I imagined what would happen if I contradicted him again. He’d tell me how he’d read about the Qur’an on the Internet and that he “knows” that Islam is a “religion of violence.” He’d cite right wing news outlets and politicians who espouse Islamophobic perspectives.
And he’d dismiss my counter-arguments as symptomatic of the “political correctness” that has supposedly weakened American culture.
Did I have the energy to call him out for the umpteenth time?
I wish that I could say that it was some abstract sense of social justice that ultimately motivated me to speak up. But it wasn’t.
Instead, I imagined what kind of ally I was (not) being to the people I love and care about by staying silent.
I imagined some of my students. The fiancé of one of my best friends. Most of my interlocutors in West Africa.
How would the many Muslims in my life respond to this family friend’s dangerous rhetoric?
And what would they think if they knew that I had permitted it to continue unchecked? Especially because, as a non-Muslim in an Islamophobic society, I am in the privileged position to speak out without (for the most part) fearing for my safety.
So I took a deep breath, moved my gaze from my toes to his eyes, and started in.
Both before and after the recent terrorist attack in Brussels, presidential candidates, congresspersons and parliamentarians from the from all around the world have spread toxic Islamophobic messages, often while inciting violence against Muslims.
And irresponsible journalists the world over have broadcasted such hate speech, directly and indirectly validating both the politicians and their oppressive values. Perhaps even more problematically, because of the widespread circulation of these messages on traditional and social media, they have also permeated everyday discourses.
It’s not “just” bigoted, attention- and power-seeking politicians and pundits who spread ignorance and hate regarding Islam and Muslim communities. Now it’s also some of our friends, our family members, our neighbors, our teachers and our co-workers.
Fortunately, bluster aside, most social justice-minded folks recognize the dangers of such speech. We know that it inaccurately represents Islam and perpetuates the oppression of and sometimes even violence against Muslim individuals and communities. We know that we need to respond.

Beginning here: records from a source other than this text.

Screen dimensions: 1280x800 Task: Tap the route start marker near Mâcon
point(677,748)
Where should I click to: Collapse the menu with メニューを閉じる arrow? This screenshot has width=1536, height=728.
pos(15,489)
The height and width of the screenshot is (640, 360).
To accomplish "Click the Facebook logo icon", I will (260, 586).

Yet, we are often reluctant to do so. Why?
1) We Are Taught to Be Scared to Contradict Islamophobia
Physical and verbal attacks against those perceived to be Muslim have been on the rise over the past decade:
- Christian priests have staged dramatic book burnings of the Qur’an.

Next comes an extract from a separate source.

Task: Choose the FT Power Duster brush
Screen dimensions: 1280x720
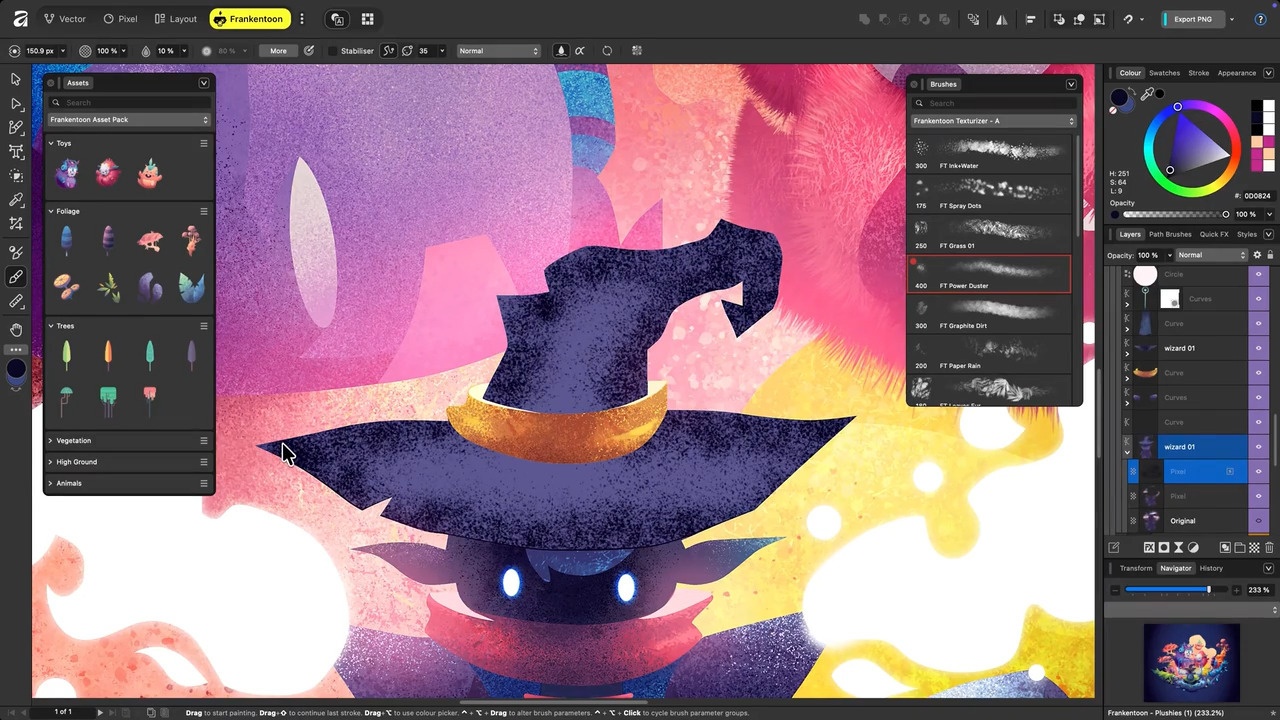Action: [x=989, y=274]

- Presidential candidates have called for the torture and carpet-bombing of Muslim families, as well as the establishment of squads to “patrol and secure” Muslim communities in the United States.
- Right-wing nationalists in France set fire to a refugee camp housing Syrian Sudanese refugees.
- Police and security officials have disproportionately surveyed and detained Muslims.
Even non-Muslim people of African, Arab and South Asian descent have been targeted because attackers have mistaken their names or appearance – i.e., skin color, turban, beard, headscarf, and so on – as “Islamic.”
Racist and neo-facist groups have also attacked social justice activists who denounce Islamophobia.
Despite these non-Muslim aggressors being tyrannical and violent, often the discourse behind such attacks maintains that it is against supposedly dangerous Muslims that Euro-American societies must “defend” themselves.
Ironically, such exclusionary attitudes paint Islam – and thus Muslims – as contrary to such “Western” values as democracy and tolerance (which, given North America, Europe and Australasia’s long history of colonialism, slavery and kyriarchal oppression, is a dubious claim).
The message, therefore, is that Islam is the “enemy,” incompatible with Euro-American belonging. Under a faulty you’re-either-with-us-or-you’re-against-us logic, therefore, defending Islam positions us with this so-called enemy.
This is scary because such an affiliation, so we are taught, also opens us up to physical and verbal attacks.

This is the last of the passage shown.